- [Source document]:
The Senate’s budget bill included a 6-line provision that would take away the Department of Revenue’s ability to the 25% penalty when it determines that a corporation and its affiliates used their separate filing status to avoid paying the appropriate share of taxes to the state. This 25% penalty gives an important added incentive for these corporations to pay up. In fact, without this additional penalty many of these companies would continue to dispute their tax bills, costing the state hundreds of millions of dollars. The court affirmed that this penalty is legal in its findings in the Walmart case when that company tried and failed to dispute its new, larger, and much more accurate tax bill.

Finally, the Senate’s budget, like the governor’s, included an additional $110 million in anticipated tax revenues in FY 2010-11 from these very efforts by the Department to more accurately assess the tax bills of these corporations. If the department is not allowed to add the 25% penalty to these assessments then much of the incentive for corporations to pay up now goes away, thus putting this extra $110 million in jeopardy.

- [Supplied material]:
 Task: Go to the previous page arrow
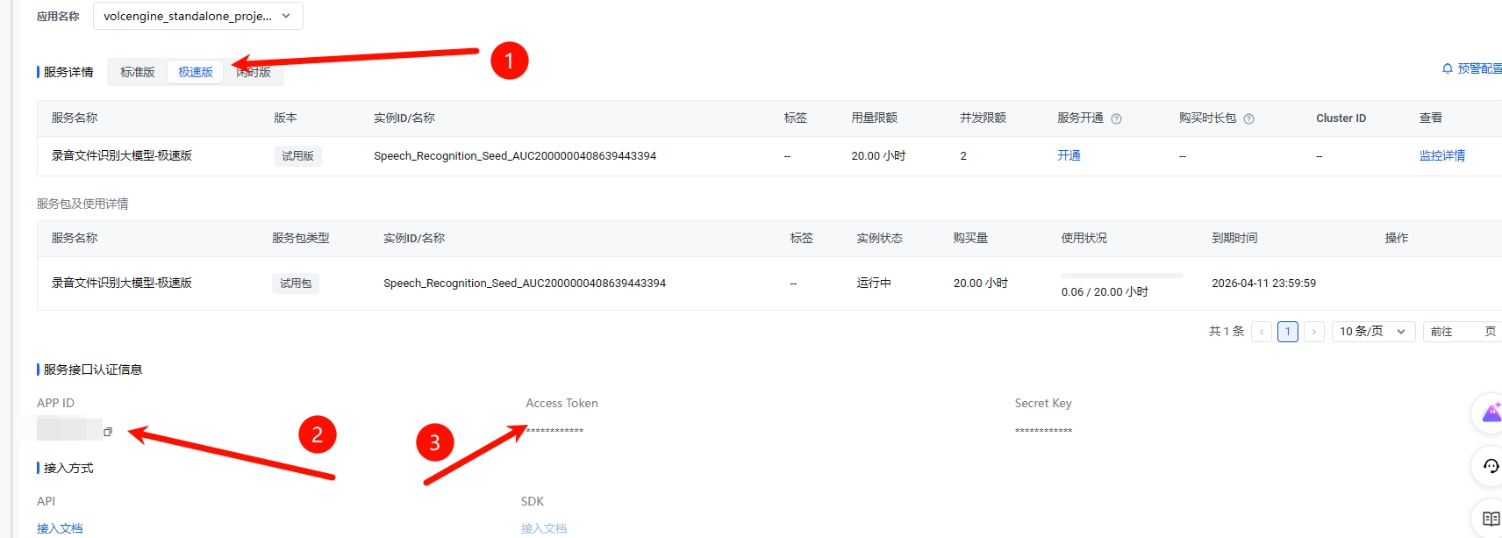[1262, 332]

- [What to do]:
1 – Print the part of the tax penalty passage from "The Senate’s budget bill" up to and including "accurate tax bill.".
2 – According to the tax penalty passage, how much extra tax revenue did the Senate's budget expect in FY 2010-11 from the Department's efforts?
3 – Go on with the passage about the corporate tax penalty, picking up after its last sentence.
The listing comes from a separate source and has no connection to the passage on the corporate tax penalty.

- [Outputs by task]:
1 –
The Senate’s budget bill included a 6-line provision that would take away the Department of Revenue’s ability to the 25% penalty when it determines that a corporation and its affiliates used their separate filing status to avoid paying the appropriate share of taxes to the state. This 25% penalty gives an important added incentive for these corporations to pay up. In fact, without this additional penalty many of these companies would continue to dispute their tax bills, costing the state hundreds of millions of dollars. The court affirmed that this penalty is legal in its findings in the Walmart case when that company tried and failed to dispute its new, larger, and much more accurate tax bill.

2 – $110 million.

3 –
Of course the simplest solution is to do what the majority of states who levy a corporate income tax have done and force related companies to file combined tax returns rather than simply allowing the Secretary of Revenue to select certain companies and force combinations for tax purposes. But in the absence of this solution the state should at least stick by the Department’s determinations as to which companies should be forced to file combined returns and therefore also may owe more taxes. If state leaders strip some of this authority away by removing the 25% penalty, at the very least they need to be honest and take the additional $110 million in tax revenues out of their budget because it simply won’t be there.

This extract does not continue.